Puis, en 1914, utilisant la question du remboursement du prêt comme prétexte, les Marines américains se sont rendus à la banque centrale d’Haïti à Port-au-Prince et ont transporté « la moitié des réserves d’or du pays » vers Wall Street, comme le détaille Katz. Les troubles qui en ont résulté en Haïti ont à leur tour servi de prétexte à une « invasion totale » par les États-Unis, qui ont continué à occuper le pays pendant près de deux décennies et à « réimposer le travail forcé et non rémunéré, effectué sous la menace des armes, pour construire des bâtiments ». un système routier pour assurer le contrôle militaire et commercial ».

Cela ressemble un peu à de l’esclavage.

Haïti n’a pas non plus pu sortir de l’étranglement impérial au cours des décennies suivantes, lorsque, au nom de la lutte contre le communisme, les États-Unis ont apporté leur soutien aux despotes haïtiens François « Papa Doc » Duvalier et Jean-Claude « Baby Doc » Duvalier, qui ont tué des dizaines de milliers de personnes. de personnes et emprisonné et torturé bien d’autres encore.

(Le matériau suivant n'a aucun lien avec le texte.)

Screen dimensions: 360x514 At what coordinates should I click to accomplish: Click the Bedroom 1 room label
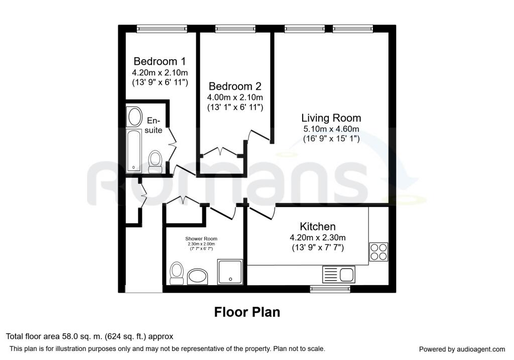point(159,62)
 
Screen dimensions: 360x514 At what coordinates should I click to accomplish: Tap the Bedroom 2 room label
point(235,86)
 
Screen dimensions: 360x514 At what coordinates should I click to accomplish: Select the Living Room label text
point(331,118)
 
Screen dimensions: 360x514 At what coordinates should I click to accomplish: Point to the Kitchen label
point(318,226)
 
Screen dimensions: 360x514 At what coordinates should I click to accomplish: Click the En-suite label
point(154,126)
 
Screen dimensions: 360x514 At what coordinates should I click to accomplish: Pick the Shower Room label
point(201,238)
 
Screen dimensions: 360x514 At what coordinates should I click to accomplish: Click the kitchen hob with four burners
point(378,252)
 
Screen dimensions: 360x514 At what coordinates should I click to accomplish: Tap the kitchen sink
point(339,274)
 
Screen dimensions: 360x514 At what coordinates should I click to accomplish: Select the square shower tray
point(230,272)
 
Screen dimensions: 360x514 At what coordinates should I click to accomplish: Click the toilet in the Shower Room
point(176,272)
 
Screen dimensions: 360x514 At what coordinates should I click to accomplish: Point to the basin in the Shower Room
point(198,275)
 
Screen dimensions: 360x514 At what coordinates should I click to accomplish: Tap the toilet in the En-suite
point(155,161)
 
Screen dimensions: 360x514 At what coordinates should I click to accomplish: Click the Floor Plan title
point(247,312)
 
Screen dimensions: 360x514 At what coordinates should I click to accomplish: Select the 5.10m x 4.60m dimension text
point(331,130)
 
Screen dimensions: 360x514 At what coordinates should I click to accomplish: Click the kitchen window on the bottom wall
point(330,288)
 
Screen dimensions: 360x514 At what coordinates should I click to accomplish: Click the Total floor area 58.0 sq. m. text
point(89,337)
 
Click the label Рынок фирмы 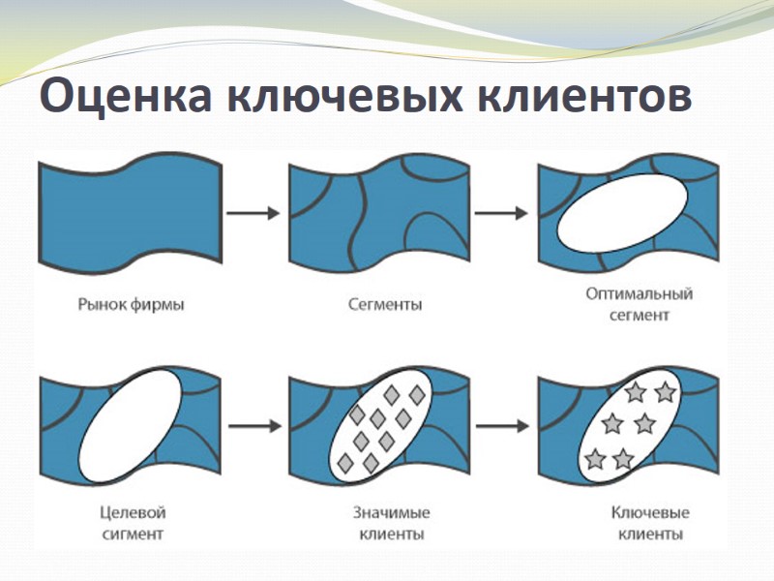pyautogui.click(x=131, y=305)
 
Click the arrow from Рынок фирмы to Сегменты pyautogui.click(x=253, y=212)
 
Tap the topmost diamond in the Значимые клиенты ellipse pyautogui.click(x=392, y=395)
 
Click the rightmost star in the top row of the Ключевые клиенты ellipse pyautogui.click(x=665, y=392)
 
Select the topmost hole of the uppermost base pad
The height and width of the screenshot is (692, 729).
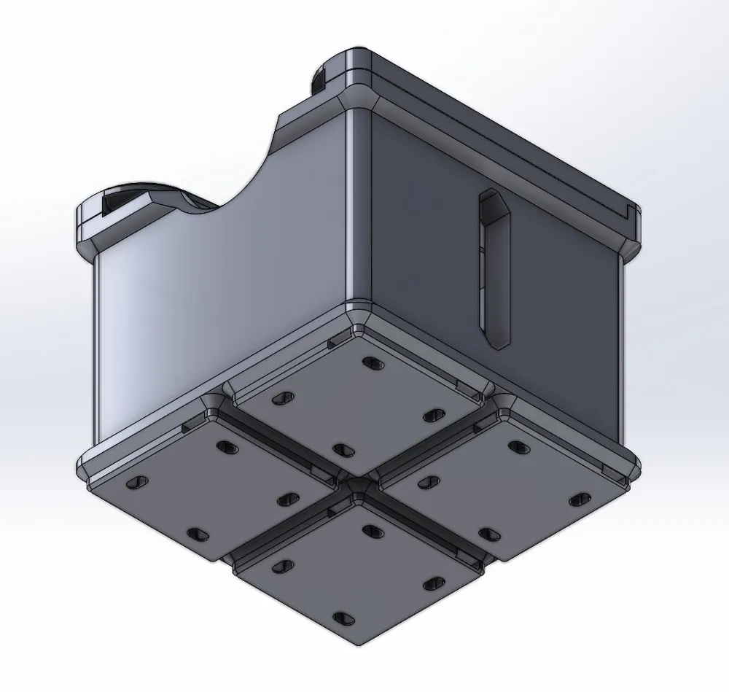click(x=372, y=362)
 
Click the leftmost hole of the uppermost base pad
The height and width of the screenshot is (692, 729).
click(x=281, y=398)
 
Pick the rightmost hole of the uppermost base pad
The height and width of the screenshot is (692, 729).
click(x=433, y=414)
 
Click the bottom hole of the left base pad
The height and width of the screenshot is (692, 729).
click(x=198, y=534)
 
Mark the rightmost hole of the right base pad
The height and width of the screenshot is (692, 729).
click(x=580, y=499)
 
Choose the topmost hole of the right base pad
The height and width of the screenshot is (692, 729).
click(x=519, y=446)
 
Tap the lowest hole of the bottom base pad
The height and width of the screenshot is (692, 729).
click(x=343, y=618)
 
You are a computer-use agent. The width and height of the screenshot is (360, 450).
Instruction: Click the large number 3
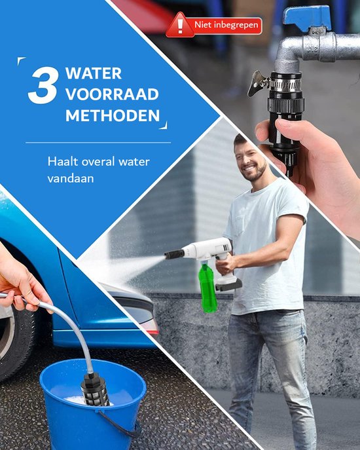coord(43,86)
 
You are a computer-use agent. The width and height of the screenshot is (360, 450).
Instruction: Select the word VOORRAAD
coord(112,94)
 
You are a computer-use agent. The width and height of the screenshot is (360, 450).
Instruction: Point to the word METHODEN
coord(112,115)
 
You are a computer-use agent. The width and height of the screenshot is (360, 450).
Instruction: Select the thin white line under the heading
coord(98,142)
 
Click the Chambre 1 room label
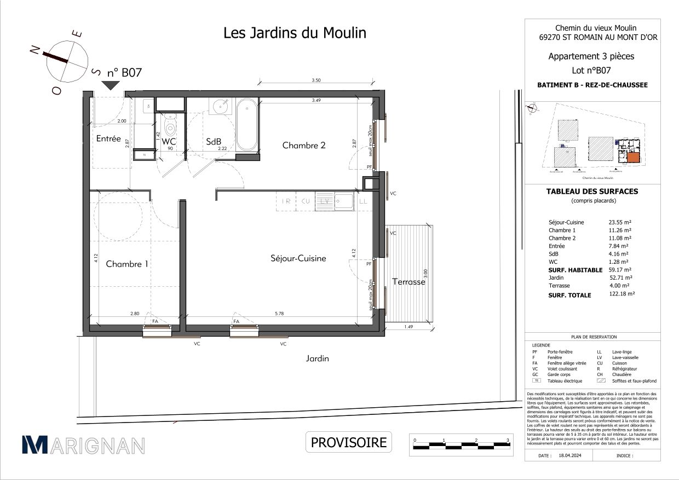127,264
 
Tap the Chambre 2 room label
304,145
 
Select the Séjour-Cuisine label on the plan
298,258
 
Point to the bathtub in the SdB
247,124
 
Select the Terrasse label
408,282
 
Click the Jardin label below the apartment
318,358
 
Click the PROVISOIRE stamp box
349,442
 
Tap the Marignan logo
83,445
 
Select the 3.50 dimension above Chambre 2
316,80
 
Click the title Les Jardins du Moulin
295,33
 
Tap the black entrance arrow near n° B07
111,85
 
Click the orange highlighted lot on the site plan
633,158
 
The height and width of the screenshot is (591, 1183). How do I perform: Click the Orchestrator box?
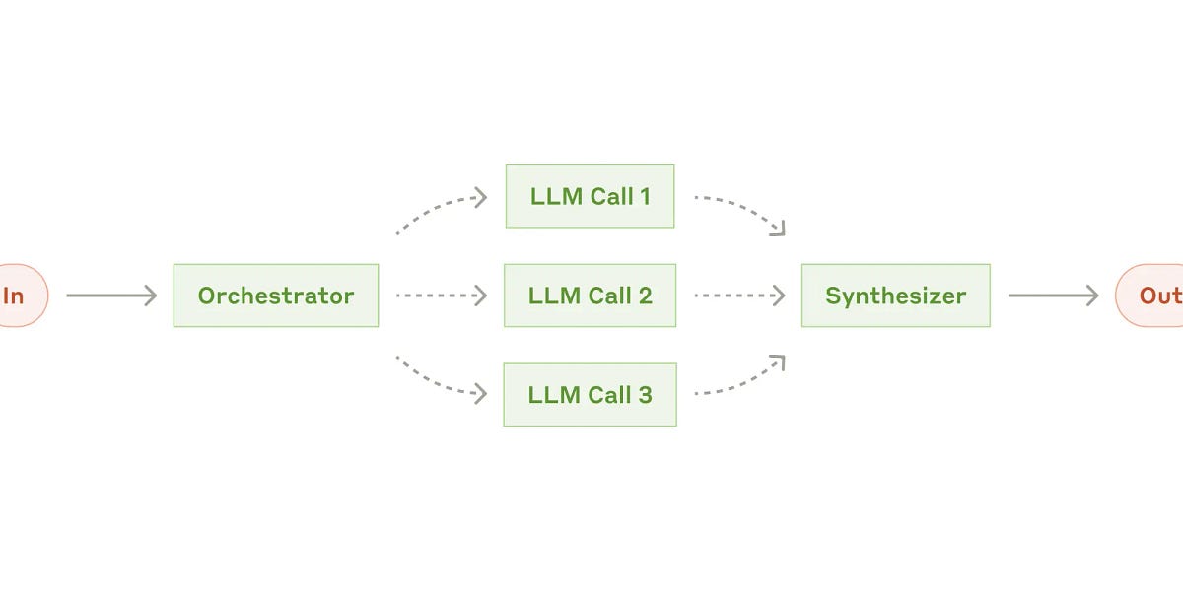pos(276,296)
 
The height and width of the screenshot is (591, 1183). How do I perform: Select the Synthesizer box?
pos(895,296)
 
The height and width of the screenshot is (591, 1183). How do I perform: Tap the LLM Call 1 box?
pos(590,196)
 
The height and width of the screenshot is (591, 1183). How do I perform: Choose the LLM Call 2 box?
pos(590,296)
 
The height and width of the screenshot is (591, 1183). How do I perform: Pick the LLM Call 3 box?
pos(590,394)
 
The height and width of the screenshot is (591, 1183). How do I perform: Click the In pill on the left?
pos(18,296)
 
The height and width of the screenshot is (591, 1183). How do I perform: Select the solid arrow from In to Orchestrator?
pos(111,296)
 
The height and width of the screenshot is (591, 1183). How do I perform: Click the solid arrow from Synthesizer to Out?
pos(1053,296)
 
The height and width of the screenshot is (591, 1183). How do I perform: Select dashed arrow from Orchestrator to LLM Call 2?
pos(442,296)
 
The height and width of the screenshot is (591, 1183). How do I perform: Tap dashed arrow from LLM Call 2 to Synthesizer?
pos(739,296)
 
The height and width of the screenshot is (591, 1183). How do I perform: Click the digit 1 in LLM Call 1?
pos(645,196)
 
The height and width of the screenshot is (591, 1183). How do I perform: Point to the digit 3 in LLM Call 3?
pos(645,395)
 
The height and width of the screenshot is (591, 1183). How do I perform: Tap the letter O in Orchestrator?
pos(207,296)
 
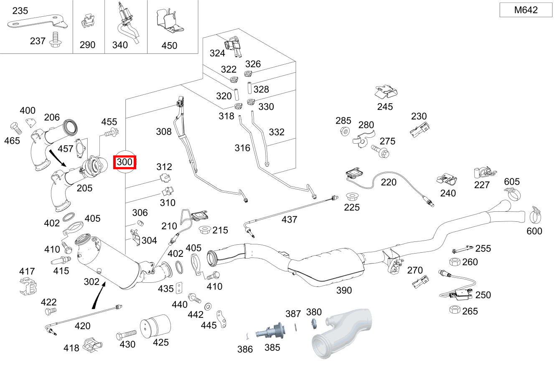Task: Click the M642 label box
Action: click(x=526, y=10)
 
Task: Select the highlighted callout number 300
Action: click(x=125, y=162)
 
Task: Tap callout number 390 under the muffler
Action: click(x=344, y=290)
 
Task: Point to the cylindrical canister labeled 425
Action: click(x=155, y=327)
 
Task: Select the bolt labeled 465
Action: click(x=14, y=127)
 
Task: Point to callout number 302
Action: click(x=91, y=282)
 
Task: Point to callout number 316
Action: click(x=242, y=148)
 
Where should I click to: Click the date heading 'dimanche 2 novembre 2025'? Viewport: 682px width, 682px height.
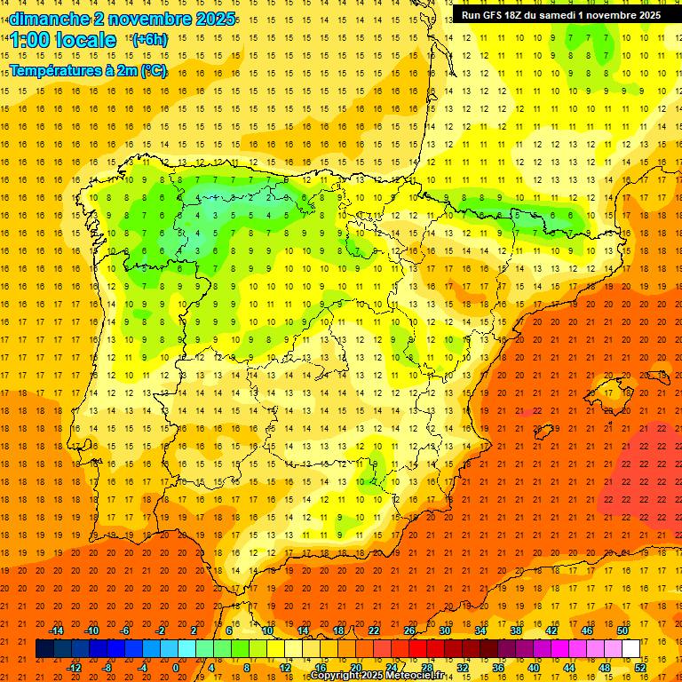click(123, 18)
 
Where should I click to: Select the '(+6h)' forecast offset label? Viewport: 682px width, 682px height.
click(148, 39)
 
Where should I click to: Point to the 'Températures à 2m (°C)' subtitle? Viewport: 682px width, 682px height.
click(87, 69)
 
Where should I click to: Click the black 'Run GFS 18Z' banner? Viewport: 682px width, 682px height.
click(560, 15)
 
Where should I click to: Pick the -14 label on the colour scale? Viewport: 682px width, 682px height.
click(56, 630)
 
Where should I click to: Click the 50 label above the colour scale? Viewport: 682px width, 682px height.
click(622, 630)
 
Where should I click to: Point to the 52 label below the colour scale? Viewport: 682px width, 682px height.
click(639, 667)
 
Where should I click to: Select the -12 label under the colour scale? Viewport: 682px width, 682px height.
click(74, 667)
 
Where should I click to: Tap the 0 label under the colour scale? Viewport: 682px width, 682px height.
click(176, 667)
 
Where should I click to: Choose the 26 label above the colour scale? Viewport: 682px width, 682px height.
click(409, 630)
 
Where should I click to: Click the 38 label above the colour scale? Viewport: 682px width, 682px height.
click(515, 630)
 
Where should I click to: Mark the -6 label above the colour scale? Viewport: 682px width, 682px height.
click(125, 630)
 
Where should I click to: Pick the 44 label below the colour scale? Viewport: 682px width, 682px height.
click(568, 667)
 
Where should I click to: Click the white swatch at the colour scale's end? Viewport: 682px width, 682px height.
click(630, 649)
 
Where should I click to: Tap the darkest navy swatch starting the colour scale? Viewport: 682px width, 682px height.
click(44, 649)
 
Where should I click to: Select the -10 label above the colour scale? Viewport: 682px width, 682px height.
click(91, 630)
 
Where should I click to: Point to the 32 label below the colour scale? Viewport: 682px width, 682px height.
click(462, 667)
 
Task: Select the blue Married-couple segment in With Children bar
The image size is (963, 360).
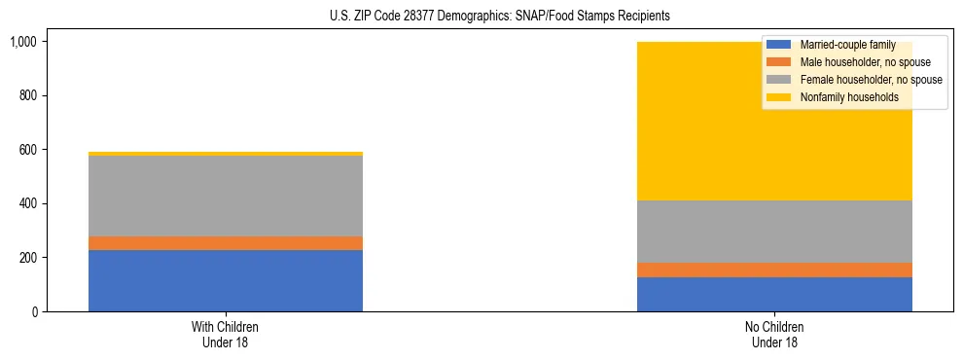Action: (x=226, y=280)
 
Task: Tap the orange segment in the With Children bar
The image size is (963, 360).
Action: (x=226, y=243)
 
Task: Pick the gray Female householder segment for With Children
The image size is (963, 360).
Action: (x=226, y=196)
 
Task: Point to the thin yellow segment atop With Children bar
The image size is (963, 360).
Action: (x=226, y=154)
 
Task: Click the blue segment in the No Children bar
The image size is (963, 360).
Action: (x=774, y=294)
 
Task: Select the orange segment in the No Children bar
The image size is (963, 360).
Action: (x=774, y=270)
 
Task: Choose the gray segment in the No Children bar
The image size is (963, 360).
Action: (x=774, y=232)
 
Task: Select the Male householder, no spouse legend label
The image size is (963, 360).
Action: (x=851, y=62)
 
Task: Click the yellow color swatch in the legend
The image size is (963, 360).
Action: (x=779, y=97)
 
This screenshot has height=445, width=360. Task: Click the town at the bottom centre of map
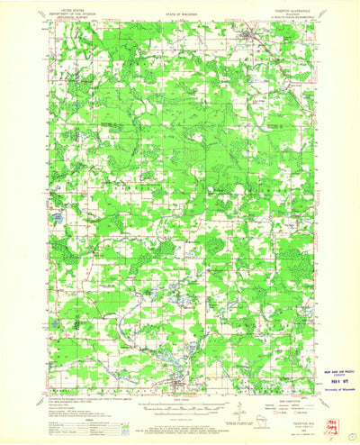click(177, 364)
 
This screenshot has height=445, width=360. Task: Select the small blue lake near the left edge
click(56, 217)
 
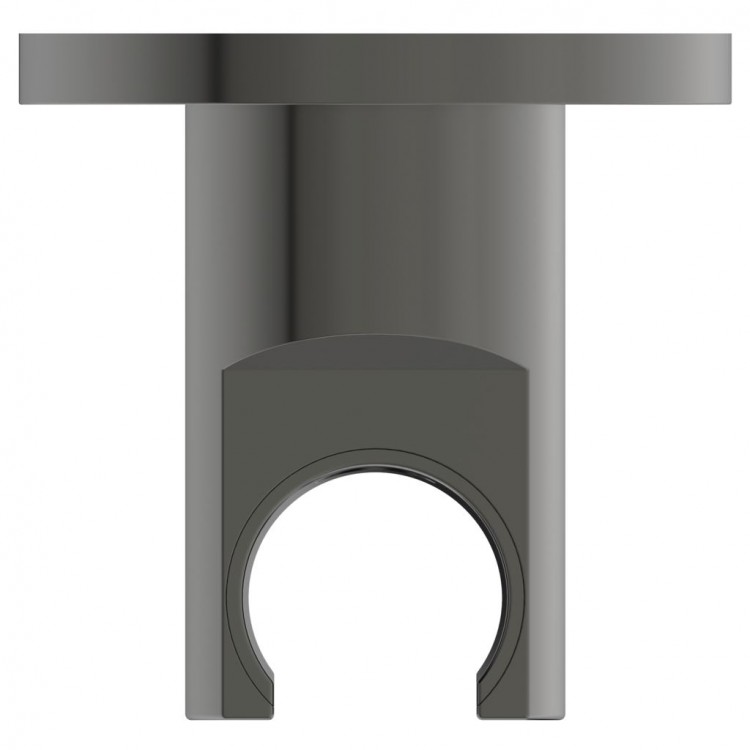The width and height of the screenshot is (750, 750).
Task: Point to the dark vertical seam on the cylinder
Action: click(x=292, y=220)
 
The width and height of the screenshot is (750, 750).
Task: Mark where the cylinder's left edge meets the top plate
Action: click(x=186, y=104)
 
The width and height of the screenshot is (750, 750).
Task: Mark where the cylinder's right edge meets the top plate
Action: click(x=564, y=104)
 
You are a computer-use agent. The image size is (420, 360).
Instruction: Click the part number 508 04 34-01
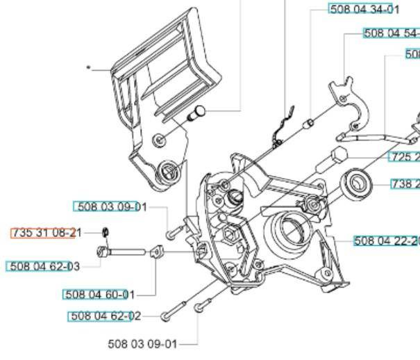(364, 10)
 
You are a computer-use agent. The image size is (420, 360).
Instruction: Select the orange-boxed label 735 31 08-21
(47, 233)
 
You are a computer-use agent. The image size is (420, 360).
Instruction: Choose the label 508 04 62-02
(104, 316)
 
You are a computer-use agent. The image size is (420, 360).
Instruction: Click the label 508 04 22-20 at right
(386, 241)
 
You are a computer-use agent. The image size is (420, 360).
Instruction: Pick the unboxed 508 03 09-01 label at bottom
(142, 343)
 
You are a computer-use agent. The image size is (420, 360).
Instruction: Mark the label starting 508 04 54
(392, 33)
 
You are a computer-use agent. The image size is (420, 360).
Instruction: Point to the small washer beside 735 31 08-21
(105, 232)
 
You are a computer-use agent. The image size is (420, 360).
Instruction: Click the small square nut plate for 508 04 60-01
(157, 252)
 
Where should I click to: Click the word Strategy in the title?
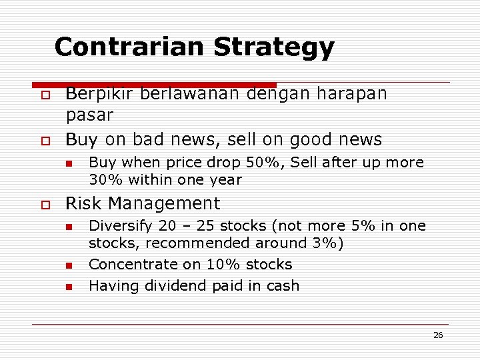(x=274, y=47)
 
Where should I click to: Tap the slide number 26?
(x=438, y=335)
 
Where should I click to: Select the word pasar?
(x=89, y=115)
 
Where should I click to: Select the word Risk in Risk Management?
(x=81, y=203)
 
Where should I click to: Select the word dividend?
(x=175, y=286)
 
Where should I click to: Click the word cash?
(x=281, y=286)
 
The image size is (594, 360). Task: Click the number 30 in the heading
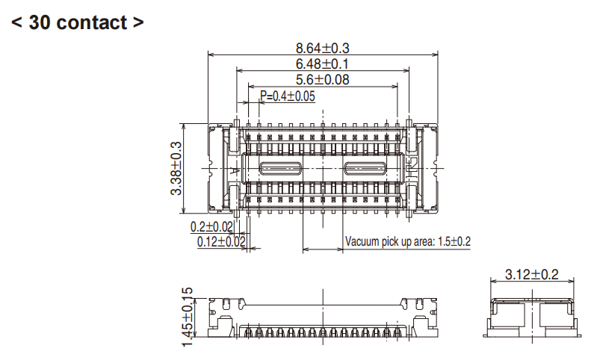40,22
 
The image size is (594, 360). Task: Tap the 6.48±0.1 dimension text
323,64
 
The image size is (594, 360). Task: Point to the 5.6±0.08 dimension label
323,80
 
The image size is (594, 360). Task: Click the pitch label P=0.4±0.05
288,96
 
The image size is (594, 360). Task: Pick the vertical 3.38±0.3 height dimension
177,168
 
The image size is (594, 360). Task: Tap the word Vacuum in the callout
363,242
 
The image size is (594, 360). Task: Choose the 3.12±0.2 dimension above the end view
532,274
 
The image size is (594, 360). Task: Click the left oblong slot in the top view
280,168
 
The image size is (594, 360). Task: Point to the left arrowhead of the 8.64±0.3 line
210,55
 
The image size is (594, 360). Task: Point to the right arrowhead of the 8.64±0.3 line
436,55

Ils disent que les vieilles habitudes ont la vie dure – et, fidèles à leur habitude, les États-Unis ont continué à alimenter la violence physique et économique en Haïti jusqu’à ce jour. La plupart des armes à feu et des munitions en Haïti proviennent des États-Unis, ce qui constitue un contexte crucial si l’on considère la brutalité actuelle des gangs qui a déplacé plus de 360 ​​000 personnes. Des milliers de personnes se retrouvent sans abri et la menace de famine plane.

Quant aux ravages du capitalisme soutenu par les États-Unis en Haïti, rappelons la révélation de WikiLeaks en 2011 selon laquelle l’administration de Barack Obama avait fait campagne pour bloquer une augmentation du salaire minimum pour les travailleurs haïtiens des zones de rassemblement gagnant 31 cents de l’heure.

En d’autres termes, il n’est pas difficile de comprendre pourquoi un grand nombre d’Haïtiens au cours du siècle dernier ont trouvé leur pays invivable. Et le rôle des États-Unis dans cette situation rend le « plan d’urgence » actuel de Guantanamo encore plus criminel.

Il reste à voir, pour le moment, si l’histoire se répète dans cette affaire et si les réfugiés haïtiens sont une fois de plus envoyés dans une base militaire américaine sur le territoire cubain occupé. Mais quoi qu’il arrive, il n’existe malheureusement aucun plan d’urgence pour mettre fin à l’hypocrisie impériale.

Les opinions exprimées dans cet article appartiennent à l’auteur et ne reflètent pas nécessairement la position éditoriale d’Al Jazeera.